## Work to complete
Transcribe the stretch of the parakeet smuggling article from "Mr. Martinez, 35, was" through "a news release." word for word.

## Source document

------------------------------------------------

Date: November 15th, 2025 3:34 PM
Author: Mainlining the $ecret Truth of the Univer$e (One Year Performance 1978-1979 (Cage Piece) (Awfully coy u are))
https://www.nytimes.com/2025/11/15/us/parakeets-smuggling-in-pants.html?smid=nytcore-android-share
The man was found with the heavily sedated birds in his underwear as he crossed the border from Mexico in late October, federal prosecutors said.
When Jesse Agus Martinez crossed the border from Mexico into Southern California in late October, he said he had nothing on him.
Then a U.S. Customs and Border Protection officer noticed a bulge in Mr. Martinez’s pants.
Mr. Martinez, 35, was indicted on a federal smuggling charge on Friday, weeks after he was found with two heavily sedated orange-fronted parakeets in his trousers, the U.S. attorney’s office for the Southern District of California said in a news release.
If convicted, he faces potential penalties of a fine of up to $250,000 and a maximum of 20 years in prison.
The birds, which are a protected species that are native to Mexico, were found on or about Oct. 23 “apparently unconscious but breathing” in two sacks, according to federal prosecutors.

------------------------------------------------

Stored dataset items:
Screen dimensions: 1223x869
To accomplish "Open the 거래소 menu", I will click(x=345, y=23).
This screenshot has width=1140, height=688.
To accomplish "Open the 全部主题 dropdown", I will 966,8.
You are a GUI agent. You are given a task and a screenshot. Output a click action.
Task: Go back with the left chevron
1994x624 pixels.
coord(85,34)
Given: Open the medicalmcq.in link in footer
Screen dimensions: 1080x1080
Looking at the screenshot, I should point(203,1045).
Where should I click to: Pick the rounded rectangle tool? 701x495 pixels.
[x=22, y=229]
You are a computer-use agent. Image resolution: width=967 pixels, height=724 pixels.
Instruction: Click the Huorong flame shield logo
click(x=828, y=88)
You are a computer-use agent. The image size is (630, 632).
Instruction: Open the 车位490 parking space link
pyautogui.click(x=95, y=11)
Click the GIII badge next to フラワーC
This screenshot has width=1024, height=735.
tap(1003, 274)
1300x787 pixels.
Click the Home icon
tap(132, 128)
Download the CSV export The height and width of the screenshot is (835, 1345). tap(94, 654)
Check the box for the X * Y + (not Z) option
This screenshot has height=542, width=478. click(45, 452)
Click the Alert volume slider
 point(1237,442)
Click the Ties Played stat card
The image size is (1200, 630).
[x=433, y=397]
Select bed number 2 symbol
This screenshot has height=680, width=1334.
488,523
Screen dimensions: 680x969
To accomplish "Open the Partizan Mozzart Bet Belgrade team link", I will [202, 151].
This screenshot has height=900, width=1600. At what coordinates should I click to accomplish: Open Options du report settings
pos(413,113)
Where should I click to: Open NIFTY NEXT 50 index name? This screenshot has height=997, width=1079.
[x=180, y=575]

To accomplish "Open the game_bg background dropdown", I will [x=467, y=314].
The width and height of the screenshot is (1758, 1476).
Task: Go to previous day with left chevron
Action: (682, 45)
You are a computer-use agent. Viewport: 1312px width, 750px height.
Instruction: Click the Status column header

------------------------------------------------

## Problem solution
Mr. Martinez, 35, was indicted on a federal smuggling charge on Friday, weeks after he was found with two heavily sedated orange-fronted parakeets in his trousers, the U.S. attorney’s office for the Southern District of California said in a news release.